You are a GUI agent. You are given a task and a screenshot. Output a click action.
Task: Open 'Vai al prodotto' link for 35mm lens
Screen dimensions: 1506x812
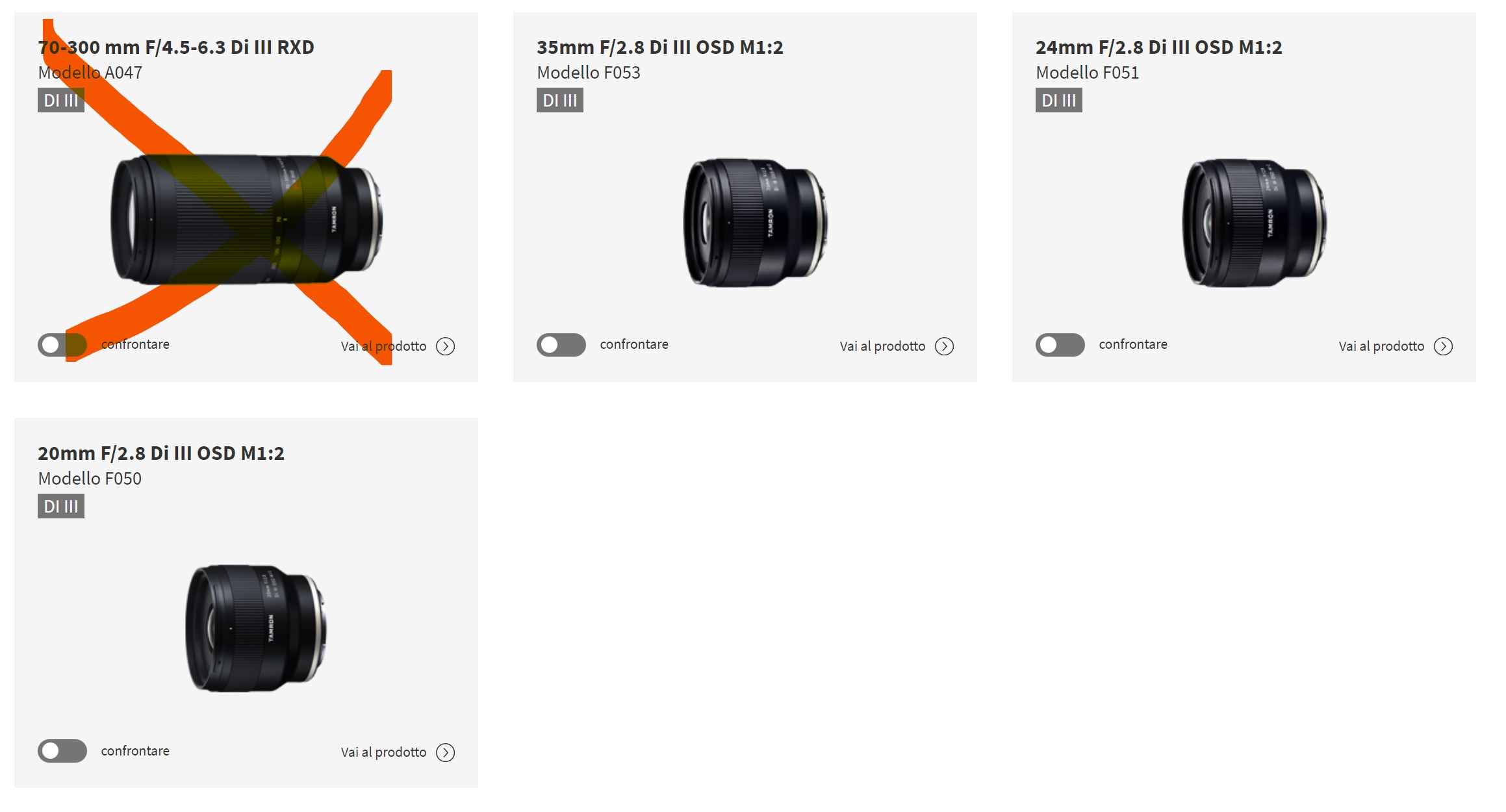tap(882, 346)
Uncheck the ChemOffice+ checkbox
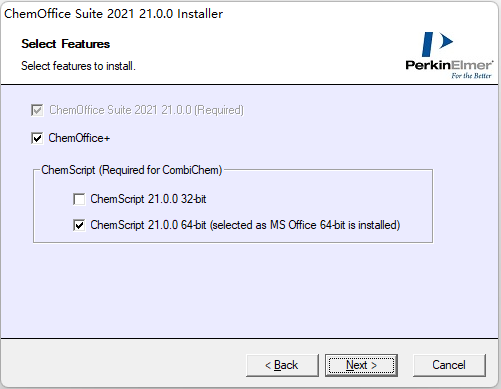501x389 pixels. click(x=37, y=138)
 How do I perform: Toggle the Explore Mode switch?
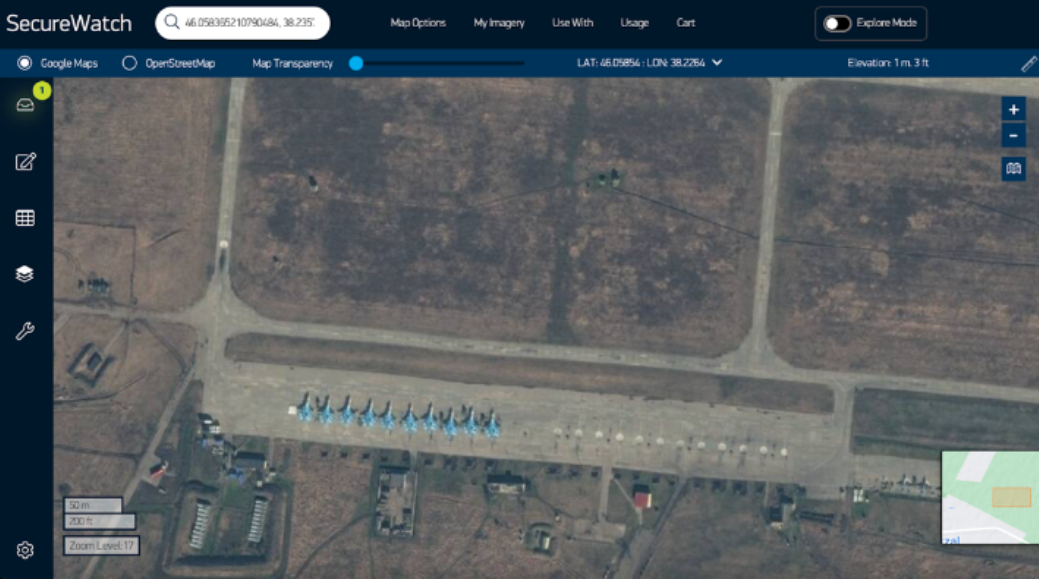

What this task involves
Take the data above and repeat it exactly, leaving each picture out.

Answer for this exercise
You are a GUI agent. You are given a task and a screenshot. Output a click action.
Task: Open 'Vai al prodotto' link for 35mm lens
Screen dimensions: 1506x812
tap(882, 346)
Uncheck the ChemOffice+ checkbox
501x389 pixels. click(x=37, y=138)
 How do I perform: Toggle the Explore Mode switch?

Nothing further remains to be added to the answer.